Ce « Il n’est pas ici » fait entendre dans le christianisme un appel à l’aventure.

Ce « Il n’est pas ici » nous rappelle que le Christ, ce que Dieu veut nous dire, nul ne le possède, nul n’en est propriétaire, nul ne peut l’enfermer dans des dogmes, des Églises, des religions. Ce que Dieu veut nous dire, la prédication du Christ, déborde le christianisme lui-même. Ce que Dieu veut nous dire, le Christ, c’est la vérité de l’humain lorsqu’en Dieu il est plus que lui-même, lorsqu’il est porté par un souffle de vie qui lui permet de se transcender. Puisqu’il n’est pas ici, ce Christ peut être potentiellement partout, c’est donc partout qu’il nous faut maintenant partir le chercher. Et c’est dans ce sens que le christianisme est un appel à l’aventure.

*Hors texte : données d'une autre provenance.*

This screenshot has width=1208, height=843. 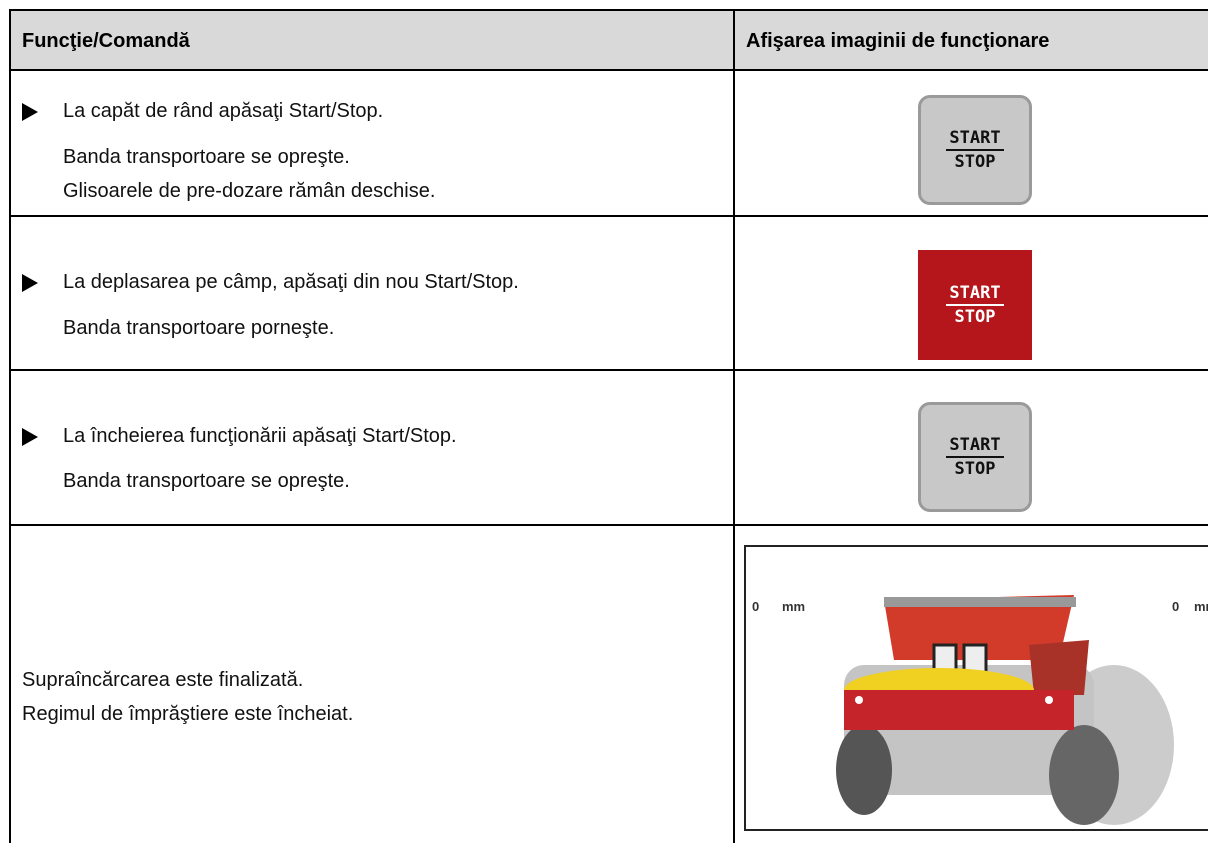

Le christianisme est né le dimanche de Pâques. Nous sommes nés un dimanche de Pâques : nous sommes les enfants de la promesse. Nous sommes les enfants d’une folle promesse. Même si le monde est un monde de rosée, un monde aux prises avec la mort, même si le pire à pu être possible, si près de nous, il y a un cependant. Une touche de bleu dans le paysage. Une étoile. Rien ne saurait désormais nous condamner à l’échec, au désespoir. Le Christ dit la valeur infinie de chacune et de chacun. C’est cette prédication qui fait toute la saveur du christianisme que nous aimons et auquel nous adhérons. Ce christianisme fait de nous des pèlerins aventureux, accrochés au cependant du poète pour faire rouler toutes les pierres des tombeaux, pour arracher à la fascination de la mort, et pour rendre, à nouveau possible, la vie.

Amen !

R. Picon 

Lecture de la Bible

Évangile selon Luc 24:1-11

Le premier jour de la semaine, elles se rendirent au sépulcre de grand matin, portant les aromates qu’elles avaient préparés. 2 Elles trouvèrent que la pierre avait été roulée de devant le sépulcre; 3 et, étant entrées, elles ne trouvèrent pas le corps du Seigneur Jésus.

4 Comme elles ne savaient que penser de cela, voici, deux hommes leur apparurent, en habits resplendissants. 5 Saisies de frayeur, elles baissèrent le visage contre terre; mais ils leur dirent: Pourquoi cherchez-vous parmi les morts celui qui est vivant?

6 Il n’est pas ici, mais il est ressuscité. Souvenez-vous de quelle manière il vous a parlé, lorsqu’il était encore en Galilée, 7 et qu’il disait: Il faut que le Fils de l’homme soit livré entre les mains des pécheurs, qu’il soit crucifié, et qu’il ressuscite le troisième jour. 8 Et elles se souvinrent des paroles de Jésus.

9 A leur retour du sépulcre, elles annoncèrent toutes ces choses aux onze, et à tous les autres.

10 Celles qui dirent ces choses aux apôtres étaient Marie de Magdala, Jeanne, Marie, mère de Jacques, et les autres qui étaient avec elles. 11 Ils prirent ces discours pour des rêveries, et ils ne crurent pas ces femmes.